Planting Empire, Cultivating Subjects : British Malaya, 1786–1941
'Planting Empire, Cultivating Subjects' examines the stories of ordinary people to explore the internal workings of colonial rule. Chinese, Indians, and Malays learned about being British through the plantations, towns, schools, and newspapers of a modernizing colony. Yet they got mixed messages from the harsh, racial hierarchies of sugar and rubber estates, and cosmopolitan urban societies. Empire meant mobility, fluidity, and hybridity, as well as the enactment of racial privilege and rigid ethnic differences. Using sources ranging from administrative files, court transcripts and oral interviews to periodicals and material culture, Professor Lees explores the nature and development of colonial governance, and the ways in which Malayan residents experienced British rule in towns and plantations.

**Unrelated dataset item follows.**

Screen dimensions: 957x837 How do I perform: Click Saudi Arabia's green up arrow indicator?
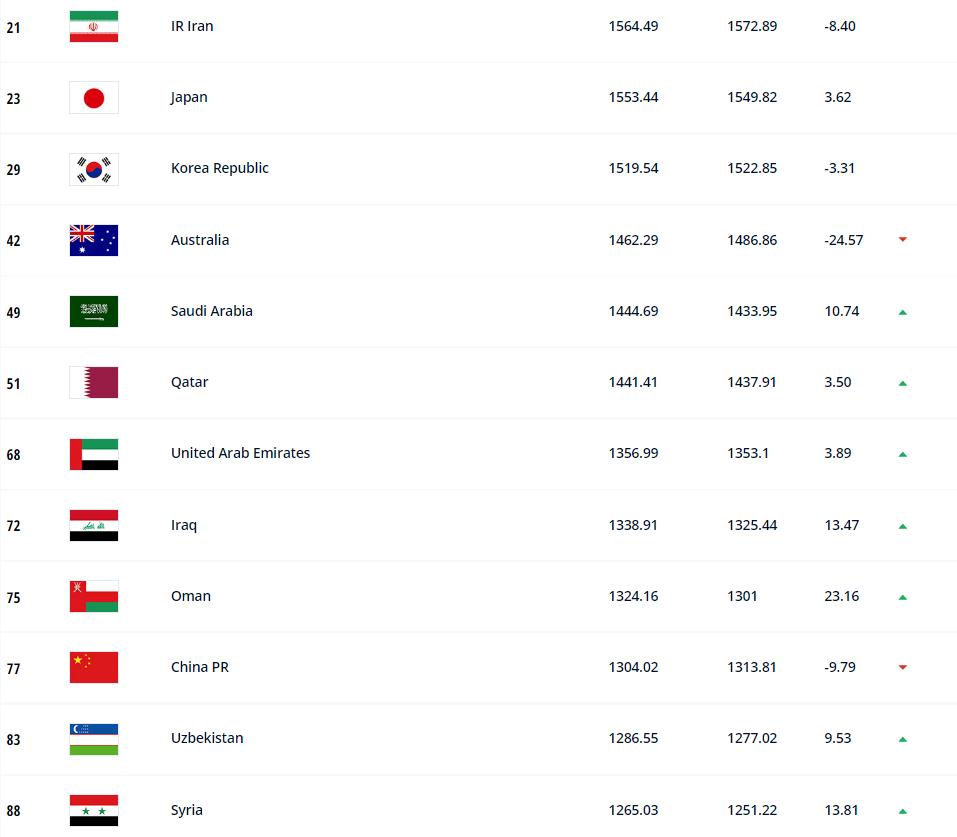903,312
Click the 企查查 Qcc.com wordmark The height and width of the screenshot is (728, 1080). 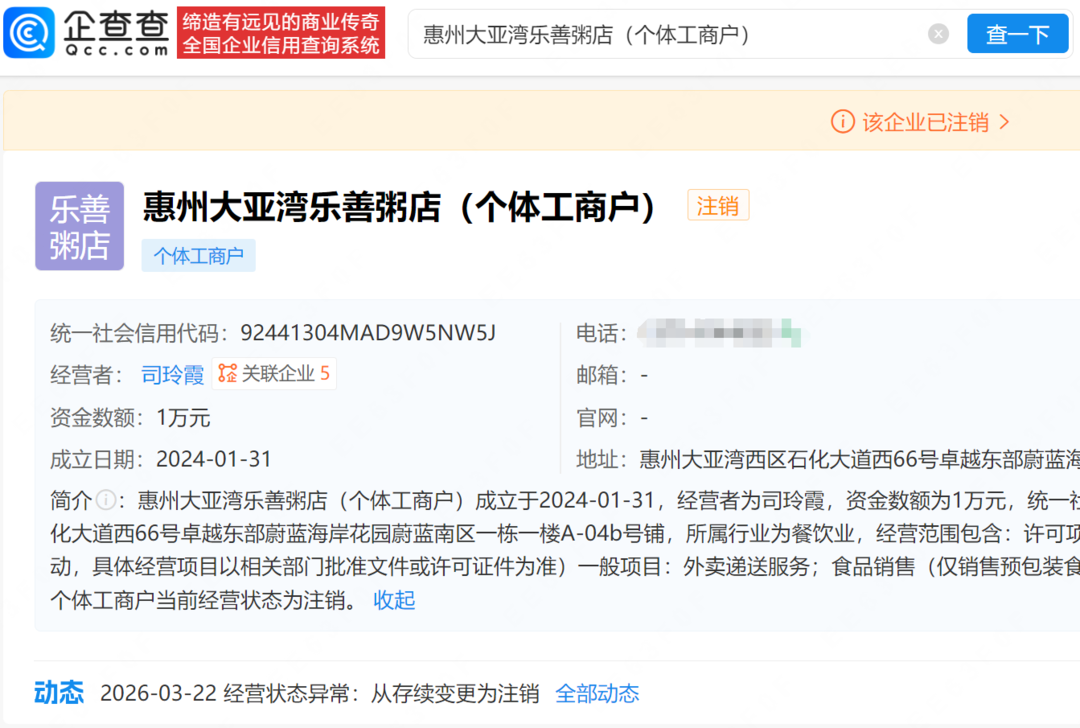click(x=116, y=33)
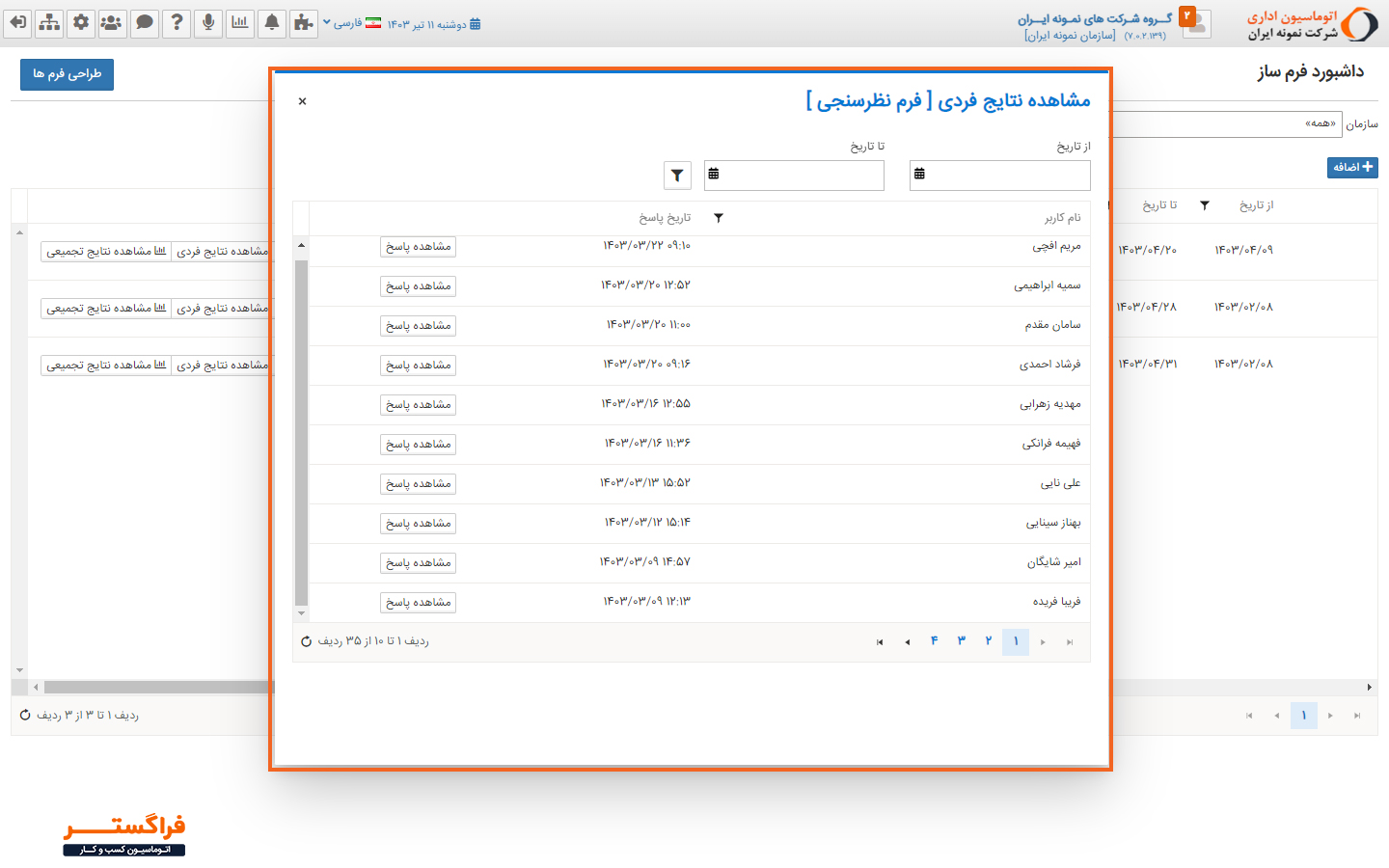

This is an innovative study demonstrating how empire brought with it both oppression and economic opportunity, shedding new light on the shifting nature of colonial subjecthood and identity, as well as the memory and afterlife of empire.
"Originally conceived as two separate manuscripts, Lees' monograph uses Ho Enseng’s earlier notion of empires as hybrid spaces as a launching point to compare rural and urban lifeworlds under colonialism. Employing British Malaya as a case study to interrogate the ‘internal workings’ of colonial power, the author convincingly demonstrates that relationships between rulers and the ruled were as complex as they were conflicted. … The questions she asks will interest social historians working on imperialism, urbanization, migration, labour, and commodity production: questions regarding the extent to which colonialism nurtured social mobility, cross-cultural learning, and new belongings within diasporas." — Geoffrey K. Pakiam in 'Sojourn: Journal of Social Issues in Southeast Asia'
Lynn Hollen Lees is Professor of History Emerita at the University of Pennsylvania and a Past President of the Urban History Association. She has written extensively on cities and social history in Europe and elsewhere. She has received fellowships from the Guggenheim Foundation, the American Council of Learned Societies, the National Endowment for the Humanities, and the Rotary Foundation.